Scan the material for "Choose". Copy every line it appears in.
Dataset extract below:
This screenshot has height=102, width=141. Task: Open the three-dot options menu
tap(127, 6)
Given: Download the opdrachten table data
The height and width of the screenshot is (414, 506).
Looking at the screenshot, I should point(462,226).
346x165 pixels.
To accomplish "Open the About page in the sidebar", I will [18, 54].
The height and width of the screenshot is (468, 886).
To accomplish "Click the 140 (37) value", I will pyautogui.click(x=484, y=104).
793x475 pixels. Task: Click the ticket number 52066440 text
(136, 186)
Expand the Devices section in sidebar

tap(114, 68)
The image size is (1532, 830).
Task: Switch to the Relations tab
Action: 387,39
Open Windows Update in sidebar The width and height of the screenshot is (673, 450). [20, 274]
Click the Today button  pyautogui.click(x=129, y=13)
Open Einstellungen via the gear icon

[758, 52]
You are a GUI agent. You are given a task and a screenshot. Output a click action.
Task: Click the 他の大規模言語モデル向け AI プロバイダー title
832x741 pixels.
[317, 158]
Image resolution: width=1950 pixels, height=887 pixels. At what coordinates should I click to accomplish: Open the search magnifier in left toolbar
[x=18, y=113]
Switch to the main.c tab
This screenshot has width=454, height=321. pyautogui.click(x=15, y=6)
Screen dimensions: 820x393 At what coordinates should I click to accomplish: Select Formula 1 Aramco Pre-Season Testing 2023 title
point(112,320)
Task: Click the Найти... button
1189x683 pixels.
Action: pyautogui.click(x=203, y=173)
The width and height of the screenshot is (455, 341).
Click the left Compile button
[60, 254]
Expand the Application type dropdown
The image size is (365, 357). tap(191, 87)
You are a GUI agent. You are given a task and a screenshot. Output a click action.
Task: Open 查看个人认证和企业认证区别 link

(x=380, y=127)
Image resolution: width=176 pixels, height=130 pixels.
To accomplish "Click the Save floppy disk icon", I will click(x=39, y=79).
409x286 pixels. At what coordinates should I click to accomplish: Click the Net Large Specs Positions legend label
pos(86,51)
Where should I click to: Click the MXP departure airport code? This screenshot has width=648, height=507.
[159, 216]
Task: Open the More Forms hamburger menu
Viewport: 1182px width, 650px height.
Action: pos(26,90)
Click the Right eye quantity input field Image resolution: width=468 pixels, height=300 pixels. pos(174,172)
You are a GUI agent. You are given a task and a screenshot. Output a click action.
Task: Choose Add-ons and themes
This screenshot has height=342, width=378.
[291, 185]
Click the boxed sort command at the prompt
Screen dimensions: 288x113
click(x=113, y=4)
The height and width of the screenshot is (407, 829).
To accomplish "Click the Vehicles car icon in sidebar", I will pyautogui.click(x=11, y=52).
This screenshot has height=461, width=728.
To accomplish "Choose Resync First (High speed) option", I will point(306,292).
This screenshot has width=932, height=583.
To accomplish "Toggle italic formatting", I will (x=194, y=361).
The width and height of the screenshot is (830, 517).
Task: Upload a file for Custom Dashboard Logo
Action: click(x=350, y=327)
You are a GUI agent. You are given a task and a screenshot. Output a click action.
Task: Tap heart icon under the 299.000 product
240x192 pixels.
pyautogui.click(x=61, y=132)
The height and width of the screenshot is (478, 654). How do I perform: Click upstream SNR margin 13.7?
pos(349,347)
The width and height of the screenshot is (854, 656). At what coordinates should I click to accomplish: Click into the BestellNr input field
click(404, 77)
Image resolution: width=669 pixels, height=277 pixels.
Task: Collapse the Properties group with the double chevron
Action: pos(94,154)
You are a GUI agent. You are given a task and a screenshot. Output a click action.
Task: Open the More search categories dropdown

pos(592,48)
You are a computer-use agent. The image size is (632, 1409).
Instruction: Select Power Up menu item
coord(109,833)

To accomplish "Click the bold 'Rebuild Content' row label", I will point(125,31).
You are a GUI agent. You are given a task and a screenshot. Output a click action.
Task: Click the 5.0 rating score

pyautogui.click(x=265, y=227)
End of Dataset extract.
* Solution to this problem
Task: Choose Add-ons and themes
To accomplish "Choose Resync First (High speed) option", I will point(306,292).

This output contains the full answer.